“Why, dearest aunt,” said Frances, playfully, in reply to one of her frequent reprimands, “would you have me repress the pleasure that I feel at Henry’s deliverance, when you yourself have so often declared it to be impossible that such men as ruled in our country could sacrifice an innocent man?”
“Nay, I did believe it impossible, my child, and yet think so; but still there is a discretion to be shown in joy as well as in sorrow.”
Frances recollected the declaration of Isabella, and turned an eye filled with tears of gratitude on her excellent aunt, as she replied,—
“True; but there are feelings that will not yield to reason.
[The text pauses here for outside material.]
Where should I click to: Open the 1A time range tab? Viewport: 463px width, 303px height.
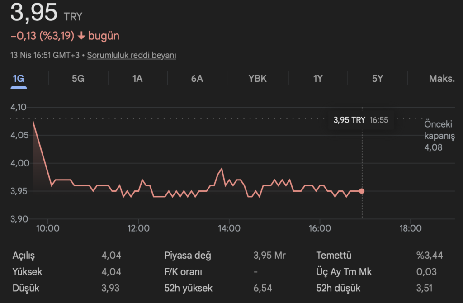coord(137,78)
Ah! here are those monsters, who have come to witness the death of a fellow creature, moving around yon field, as if life was, to them, nothing but a military show.”
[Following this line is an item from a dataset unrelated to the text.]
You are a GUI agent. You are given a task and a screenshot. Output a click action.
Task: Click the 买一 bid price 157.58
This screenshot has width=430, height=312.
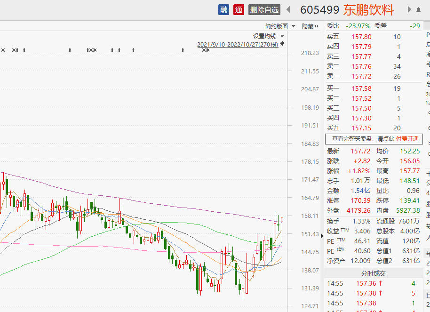tap(361, 88)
“It is but little more to the hireling soldier,” said Henry, endeavoring to forget his uneasiness.
“You gaze, my love, as if you thought a military show of some importance,” said Miss Peyton, observing her niece to be looking from the window with a fixed and abstracted attention. But Frances answered not.
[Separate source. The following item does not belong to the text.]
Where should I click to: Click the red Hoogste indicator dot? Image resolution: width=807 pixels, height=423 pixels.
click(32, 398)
From the window where she stood, the pass that they had traveled through the Highlands was easily to be seen; and the mountain which held on its summit the mysterious hut was directly before her. Its side was rugged and barren; huge and apparently impassable barriers of rocks presenting themselves through the stunted oaks, which, stripped of their foliage, were scattered over its surface. The base of the hill was not half a mile from the house, and the object which attracted the notice of Frances was the figure of a man emerging from behind a rock of remarkable formation, and as suddenly disappearing. The maneuver was several times repeated, as if it were the intention of the fugitive (for such by his air he seemed to be) to reconnoiter the proceedings of the soldiery, and assure himself of the position of things on the plain. Notwithstanding the distance, Frances instantly imbibed the opinion that it was Birch. Perhaps this impression was partly owing to the air and figure of the man, but in a great measure to the idea that presented itself on formerly beholding the object at the summit of the mountain. That they were the same figure she was confident, although this wanted the appearance which, in the other, she had taken for the pack of the peddler. Harvey had so connected himself with the mysterious deportment of Harper, within her imagination, that under circumstances of less agitation than those in which she had labored since her arrival, she would have kept her suspicions to herself. Frances, therefore, sat ruminating on this second appearance in silence, and endeavoring to trace what possible connection this extraordinary man could have with the fortunes of her own family. He had certainly saved Sarah in some degree, from the blow that had partially alighted on her, and in no instance had he proved himself to be hostile to their interests.
After gazing for a long time at the point where she had last seen the figure, in the vain expectation of its reappearance, she turned to her friends in the apartment. Miss Peyton was sitting by Sarah, who gave some slight additional signs of observing what passed, but who still continued insensible either to joy or grief.
“I suppose, by this time, my love, that you are well acquainted with the maneuvers of a regiment,” said Miss Peyton. “It is no bad quality in a soldier’s wife, at all events.”
“I am not a wife yet,” said Frances, coloring to the eyes; “and we have little reason to wish for another wedding in our family.”